Robles: Hello Ms. Lindsay! How are you this evening? Nice to be speaking with you again.

Lindsay: I’m doing great. Thanks so much for having me on the show again.

Robles: Listen. As the results are coming in what can you tell us about what you’ve seen?

Lindsay: I’ve been on this two month tour I’m the 2012 Candidate for President for the Party for Socialism and Liberation. I’ve been all over the country talking to people about the issues and I can tell you that people are very fed up with the system. They are fed up with the capitalist system and with the overt domination of the biggest banks and corporations over our political system as well.

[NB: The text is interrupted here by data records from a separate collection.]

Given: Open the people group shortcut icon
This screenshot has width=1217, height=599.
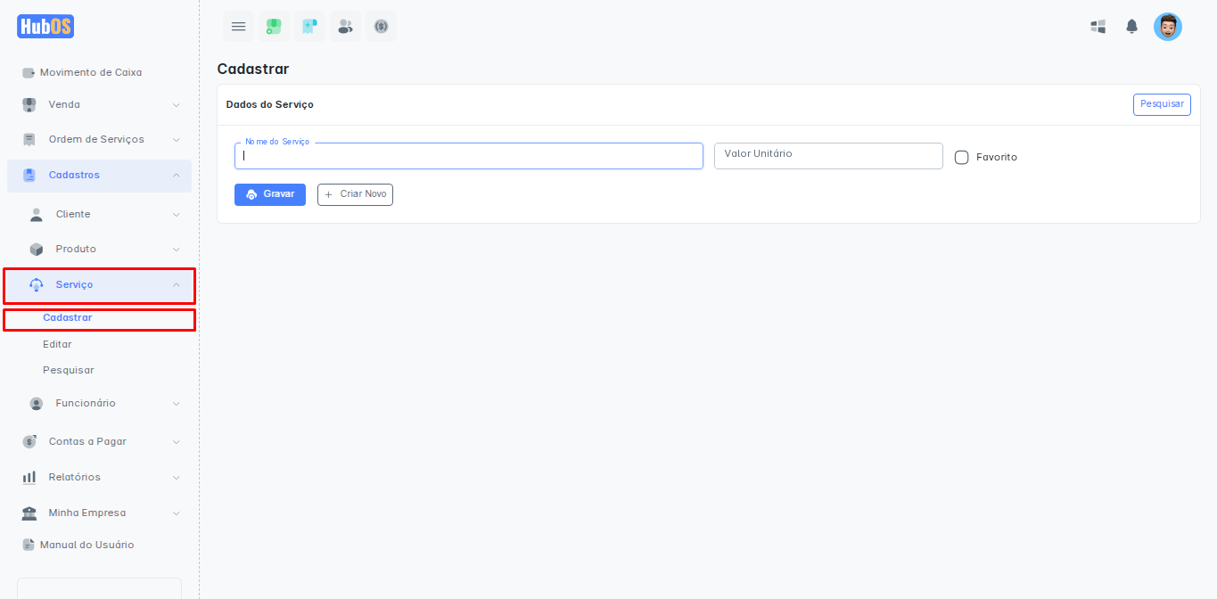Looking at the screenshot, I should [x=345, y=27].
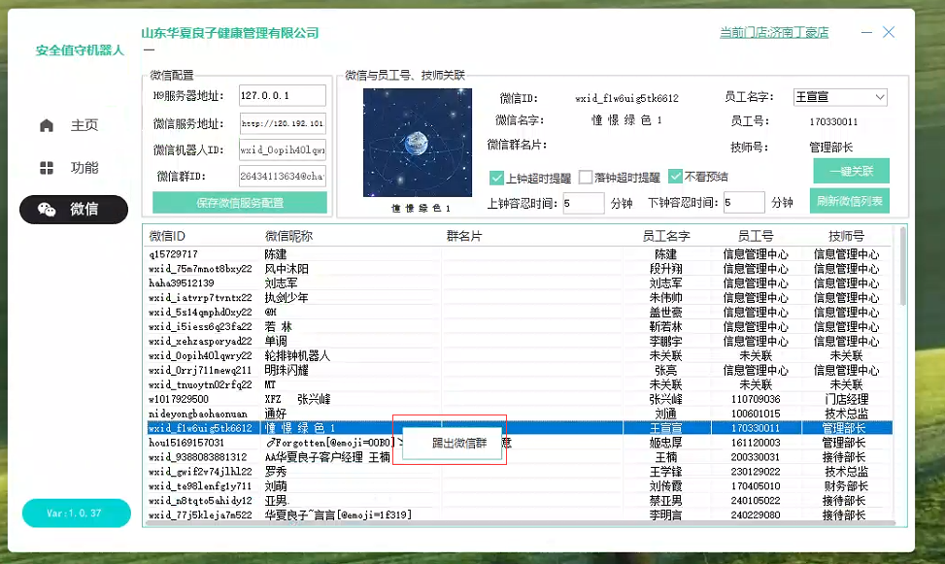Click 刷新微信列表 button
This screenshot has width=945, height=564.
coord(849,202)
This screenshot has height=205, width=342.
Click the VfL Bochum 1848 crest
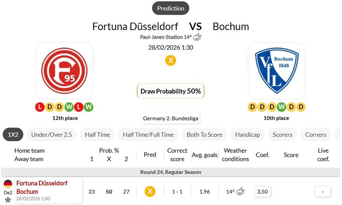point(276,70)
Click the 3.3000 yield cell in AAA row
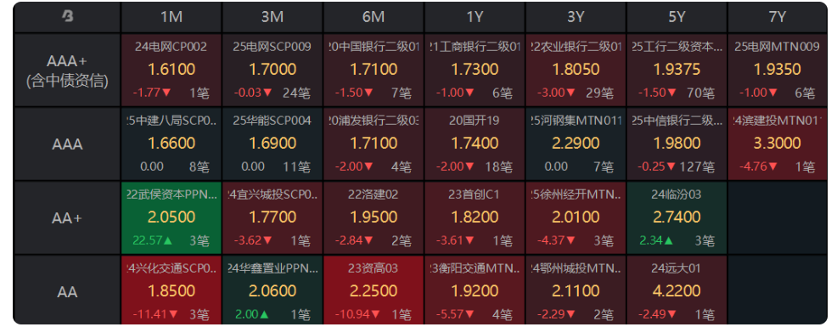The image size is (837, 327). click(778, 144)
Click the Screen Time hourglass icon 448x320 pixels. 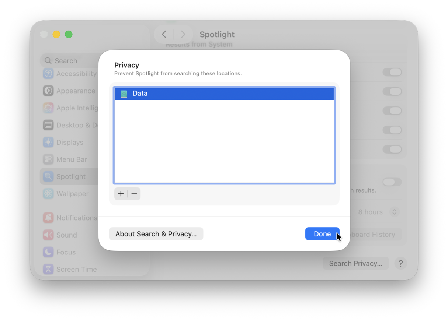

I was speaking to a class of college kids yesterday and I asked them what they thought should be the two biggest issues in 2012 elections. And almost every single student said jobs for poor people and racist police brutality. And those are the two issues that have rarely if ever come up amongst the two candidates. And I can tell you for a fact that the two major candidates have not spoken about police brutality at all.

So, what they are talking about is so far from the reality of what working people in the US are dealing with. And I think we are going to see a great expression of the frustration that the American people are feeling right now in this election.

Robles: What do you know about irregularities in the voting process at the polling stations? We’ve had some reports of, for example: electronic voting machines where people were voting for Obama and it is coming up for Romney. Have you heard anything like that?

Lindsay: Yes, I’ve heard some things about that. I think the bigger issue is the corruption in the way the system is setup. I think there’s a great deal of corruption in the way that these candidates spend $2.5 billion and all of that money comes from the banks and corporations. You know, fundamentally this election is rigged, even before we get to the problems of voter suppression and right-wing voter interference.

Robles: What do you think about the results?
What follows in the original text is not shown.